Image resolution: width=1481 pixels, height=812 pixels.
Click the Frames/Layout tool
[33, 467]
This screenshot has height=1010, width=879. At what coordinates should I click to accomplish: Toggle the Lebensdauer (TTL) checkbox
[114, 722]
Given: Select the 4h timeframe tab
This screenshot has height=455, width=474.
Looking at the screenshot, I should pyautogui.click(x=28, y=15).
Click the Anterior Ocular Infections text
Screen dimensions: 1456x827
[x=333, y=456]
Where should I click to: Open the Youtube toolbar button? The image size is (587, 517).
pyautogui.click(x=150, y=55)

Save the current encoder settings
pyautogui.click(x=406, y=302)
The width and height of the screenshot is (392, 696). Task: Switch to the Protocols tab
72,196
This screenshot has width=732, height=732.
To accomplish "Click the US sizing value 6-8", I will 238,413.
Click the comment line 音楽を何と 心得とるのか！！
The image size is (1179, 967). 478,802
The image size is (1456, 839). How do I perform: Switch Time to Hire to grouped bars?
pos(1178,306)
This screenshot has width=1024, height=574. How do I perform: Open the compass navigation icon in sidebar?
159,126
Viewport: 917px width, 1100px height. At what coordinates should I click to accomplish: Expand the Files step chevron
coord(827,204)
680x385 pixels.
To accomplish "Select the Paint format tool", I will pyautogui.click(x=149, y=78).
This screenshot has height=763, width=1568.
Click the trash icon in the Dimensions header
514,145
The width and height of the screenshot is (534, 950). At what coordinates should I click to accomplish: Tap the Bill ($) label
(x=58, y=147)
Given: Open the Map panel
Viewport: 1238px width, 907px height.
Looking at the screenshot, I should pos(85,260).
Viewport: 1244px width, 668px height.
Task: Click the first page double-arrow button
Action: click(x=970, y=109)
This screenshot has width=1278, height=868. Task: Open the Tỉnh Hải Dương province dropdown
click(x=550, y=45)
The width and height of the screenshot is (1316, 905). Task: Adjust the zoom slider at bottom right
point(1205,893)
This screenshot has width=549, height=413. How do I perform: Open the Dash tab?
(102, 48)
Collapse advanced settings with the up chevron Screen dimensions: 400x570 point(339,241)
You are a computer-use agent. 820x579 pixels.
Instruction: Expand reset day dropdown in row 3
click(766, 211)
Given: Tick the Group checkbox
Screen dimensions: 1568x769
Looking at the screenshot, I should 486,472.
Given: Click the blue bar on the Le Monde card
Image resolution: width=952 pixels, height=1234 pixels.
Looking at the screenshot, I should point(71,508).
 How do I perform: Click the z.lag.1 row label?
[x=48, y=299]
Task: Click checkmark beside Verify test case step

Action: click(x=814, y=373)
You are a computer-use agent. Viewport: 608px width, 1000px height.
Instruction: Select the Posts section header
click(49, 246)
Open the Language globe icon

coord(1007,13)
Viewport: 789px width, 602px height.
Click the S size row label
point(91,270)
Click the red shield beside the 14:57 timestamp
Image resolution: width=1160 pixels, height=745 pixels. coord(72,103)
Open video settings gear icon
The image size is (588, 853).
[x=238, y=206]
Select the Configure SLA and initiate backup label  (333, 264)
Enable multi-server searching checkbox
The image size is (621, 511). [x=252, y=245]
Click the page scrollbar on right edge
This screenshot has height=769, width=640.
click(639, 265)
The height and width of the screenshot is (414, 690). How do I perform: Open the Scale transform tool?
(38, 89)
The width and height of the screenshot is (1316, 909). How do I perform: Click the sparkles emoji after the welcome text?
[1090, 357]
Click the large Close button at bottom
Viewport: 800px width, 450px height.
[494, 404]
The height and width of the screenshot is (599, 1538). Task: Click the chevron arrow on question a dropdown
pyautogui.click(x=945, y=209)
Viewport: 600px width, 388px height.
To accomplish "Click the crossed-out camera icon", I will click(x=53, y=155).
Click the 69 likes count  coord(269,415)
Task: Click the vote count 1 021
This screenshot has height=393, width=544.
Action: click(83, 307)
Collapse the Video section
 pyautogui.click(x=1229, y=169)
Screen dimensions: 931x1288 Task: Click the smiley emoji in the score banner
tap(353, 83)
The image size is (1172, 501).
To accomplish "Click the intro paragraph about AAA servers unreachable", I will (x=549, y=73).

Required action:
Everything in the listing should be transcribed exactly.

Expected answer:
Image resolution: width=1481 pixels, height=812 pixels.
Click the Frames/Layout tool
[33, 467]
This screenshot has height=1010, width=879. At what coordinates should I click to accomplish: Toggle the Lebensdauer (TTL) checkbox
[114, 722]
Given: Select the 4h timeframe tab
This screenshot has height=455, width=474.
Looking at the screenshot, I should pyautogui.click(x=28, y=15).
Click the Anterior Ocular Infections text
Screen dimensions: 1456x827
[x=333, y=456]
Where should I click to: Open the Youtube toolbar button? The image size is (587, 517).
pyautogui.click(x=150, y=55)

Save the current encoder settings
pyautogui.click(x=406, y=302)
The width and height of the screenshot is (392, 696). Task: Switch to the Protocols tab
72,196
This screenshot has width=732, height=732.
To accomplish "Click the US sizing value 6-8", I will 238,413.
Click the comment line 音楽を何と 心得とるのか！！
The image size is (1179, 967). 478,802
The image size is (1456, 839). How do I perform: Switch Time to Hire to grouped bars?
pos(1178,306)
This screenshot has width=1024, height=574. How do I perform: Open the compass navigation icon in sidebar?
159,126
Viewport: 917px width, 1100px height. At what coordinates should I click to accomplish: Expand the Files step chevron
coord(827,204)
680x385 pixels.
To accomplish "Select the Paint format tool", I will pyautogui.click(x=149, y=78).
This screenshot has height=763, width=1568.
Click the trash icon in the Dimensions header
514,145
The width and height of the screenshot is (534, 950). At what coordinates should I click to accomplish: Tap the Bill ($) label
(x=58, y=147)
Given: Open the Map panel
Viewport: 1238px width, 907px height.
Looking at the screenshot, I should pos(85,260).
Viewport: 1244px width, 668px height.
Task: Click the first page double-arrow button
Action: click(x=970, y=109)
This screenshot has width=1278, height=868. Task: Open the Tỉnh Hải Dương province dropdown
click(x=550, y=45)
The width and height of the screenshot is (1316, 905). Task: Adjust the zoom slider at bottom right
point(1205,893)
This screenshot has width=549, height=413. How do I perform: Open the Dash tab?
(102, 48)
Collapse advanced settings with the up chevron Screen dimensions: 400x570 point(339,241)
You are a computer-use agent. 820x579 pixels.
Instruction: Expand reset day dropdown in row 3
click(766, 211)
Given: Tick the Group checkbox
Screen dimensions: 1568x769
Looking at the screenshot, I should 486,472.
Given: Click the blue bar on the Le Monde card
Image resolution: width=952 pixels, height=1234 pixels.
Looking at the screenshot, I should point(71,508).
 How do I perform: Click the z.lag.1 row label?
[x=48, y=299]
Task: Click checkmark beside Verify test case step

Action: click(x=814, y=373)
You are a computer-use agent. Viewport: 608px width, 1000px height.
Instruction: Select the Posts section header
click(49, 246)
Open the Language globe icon

coord(1007,13)
Viewport: 789px width, 602px height.
Click the S size row label
point(91,270)
Click the red shield beside the 14:57 timestamp
Image resolution: width=1160 pixels, height=745 pixels. coord(72,103)
Open video settings gear icon
The image size is (588, 853).
[x=238, y=206]
Select the Configure SLA and initiate backup label  (333, 264)
Enable multi-server searching checkbox
The image size is (621, 511). [x=252, y=245]
Click the page scrollbar on right edge
This screenshot has height=769, width=640.
click(639, 265)
The height and width of the screenshot is (414, 690). How do I perform: Open the Scale transform tool?
(38, 89)
The width and height of the screenshot is (1316, 909). How do I perform: Click the sparkles emoji after the welcome text?
[1090, 357]
Click the large Close button at bottom
Viewport: 800px width, 450px height.
[494, 404]
The height and width of the screenshot is (599, 1538). Task: Click the chevron arrow on question a dropdown
pyautogui.click(x=945, y=209)
Viewport: 600px width, 388px height.
To accomplish "Click the crossed-out camera icon", I will click(x=53, y=155).
Click the 69 likes count  coord(269,415)
Task: Click the vote count 1 021
This screenshot has height=393, width=544.
Action: click(83, 307)
Collapse the Video section
 pyautogui.click(x=1229, y=169)
Screen dimensions: 931x1288 Task: Click the smiley emoji in the score banner
tap(353, 83)
The image size is (1172, 501).
To accomplish "Click the intro paragraph about AAA servers unreachable", I will (x=549, y=73).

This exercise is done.